The obvious solution to changing the body shape and aerobic requirements of NRL players is to reduce the number of interchanges available from its current level of 10 per game down to eight or even six.
It's not a new debate and was in fact intended to be a gradual reduction over time once the game moved away from unlimited interchange in 2001 but got stuck on 10 when it was reduced from 12 in 2008.
Titans co-captain Nate Myles – who would probably play for 160 minutes if his team needed him to – believes the game should work towards a reduction in interchanges for the 2016 season and that ultimately fans will be the big winners.
"You're going to see more footy being played due to the fact that people can't stay alert and players won't be able to make every tackle that they should be making," Myles said.
"The effect of fatigue will kick in and then you'll see the great players of the game really excel. The people that can play 80 minutes at the level of 95-100 per cent every week, you'll see those players excel and I think rugby league as a football brand will grow from that.

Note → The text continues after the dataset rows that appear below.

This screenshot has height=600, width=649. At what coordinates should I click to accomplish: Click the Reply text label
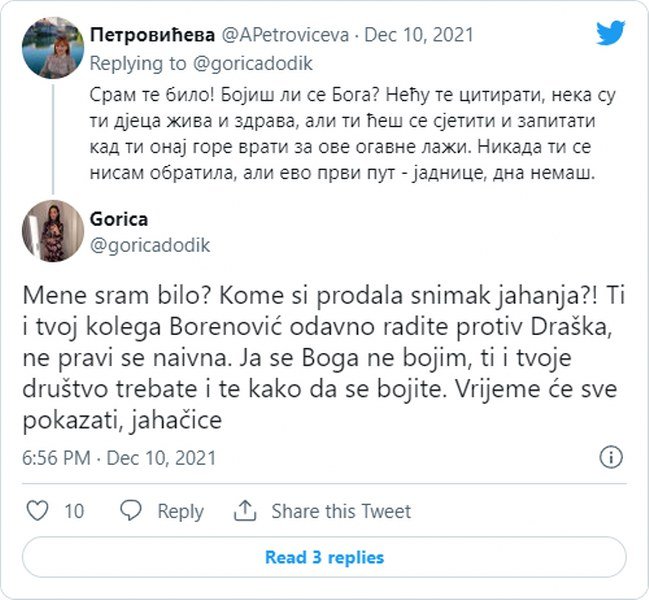pyautogui.click(x=180, y=511)
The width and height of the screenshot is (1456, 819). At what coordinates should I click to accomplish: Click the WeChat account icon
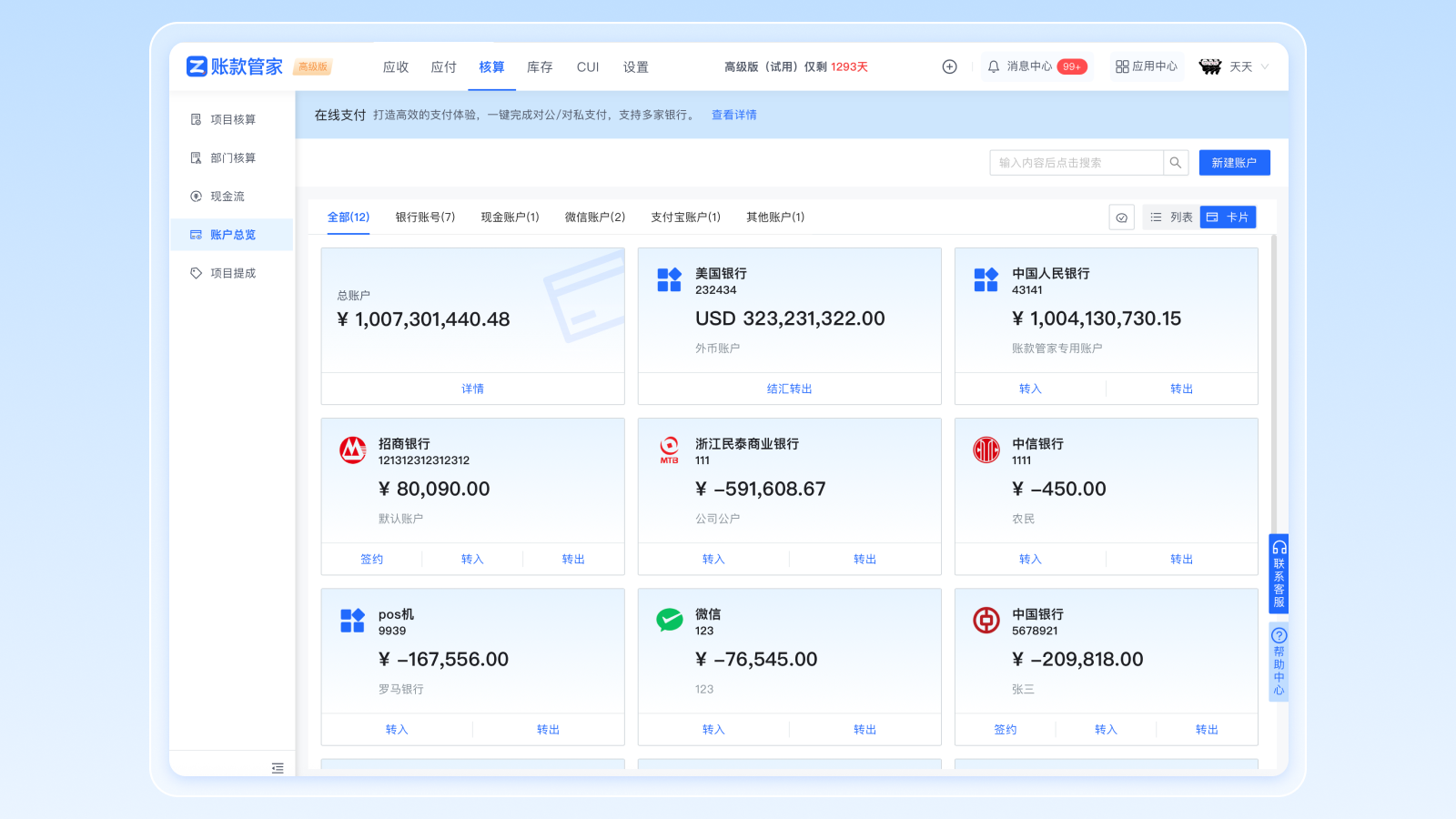tap(670, 620)
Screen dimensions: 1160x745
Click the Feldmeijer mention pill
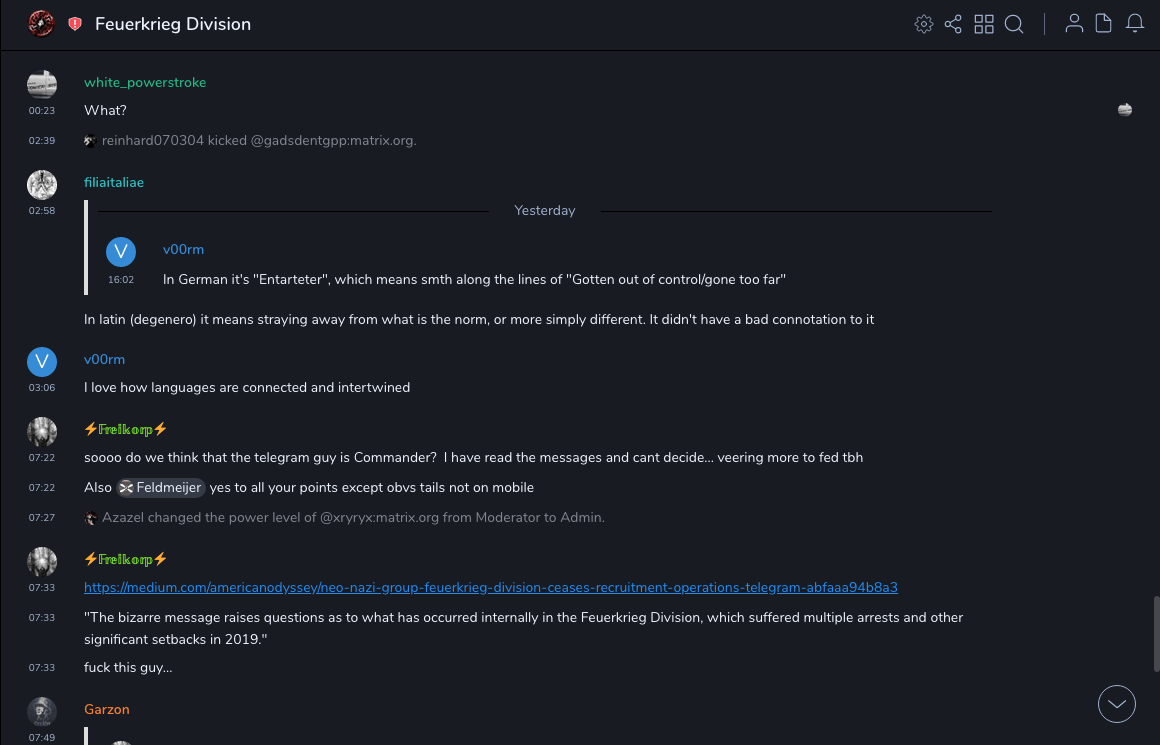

"You will see more football being played and you'll see less wrestle; slow play-the-balls means it's just going to be a slow game.
"For someone to be at the height of their game as an 80-minute player, [that's] a little different to someone who is at the height of their game as a 20-minute player. To me that's not an even playing field."
Myles also called for the Rugby League Players' Association to have a more active voice in any potential rule changes but not all players are advocates of a reduction in the number of interchanges available during the game.
Broncos centre Justin Hodges is one of few players still in the NRL who remember the days of unlimited interchanges and he believes that it is important to preserve the place of the big man in the game.
"Everyone likes to see the big guys in the game. They are saying they want less [interchanges] to bring the smaller guys in and make it more entertaining but rugby league has been about the big collision and the big guys," Hodges said.
"I'm a firm believer in the way it is and I'm happy to leave it at that."
Hodges also warned that fewer interchanges will place pressure on the Indigenous players that have brought so much entertainment to the game.
"You see these Indigenous kids, they are bigger but highly skilled. The only area we struggle is a bit of fitness. With the interchange being 10, it allows the bigger guys to play," Hodges said.
"It will be a lot harder for them. Even now a few of our forwards would struggle; if they drop it to eight or six, do the backs or forwards have to work harder? They should just leave it the way it is."
The ultimate decision will rest with the NRL and with the eight teams who qualified for the Finals Series all conceding less points per game than the bottom eight teams, Greenberg said the age-old battle between attack and defence will also come in for consideration.
"As we see the balance between defence and attack start to be dominated more by defence, we'll continue to have discussions that are in the best interests of the game," he said. "If that's reducing interchange, we'll do it but we need to consider that with our players' workload in mind and then you have the broader issue of things like concussion.
"We need to do some work on it but we're certainly very open-minded to what that will look like in the future."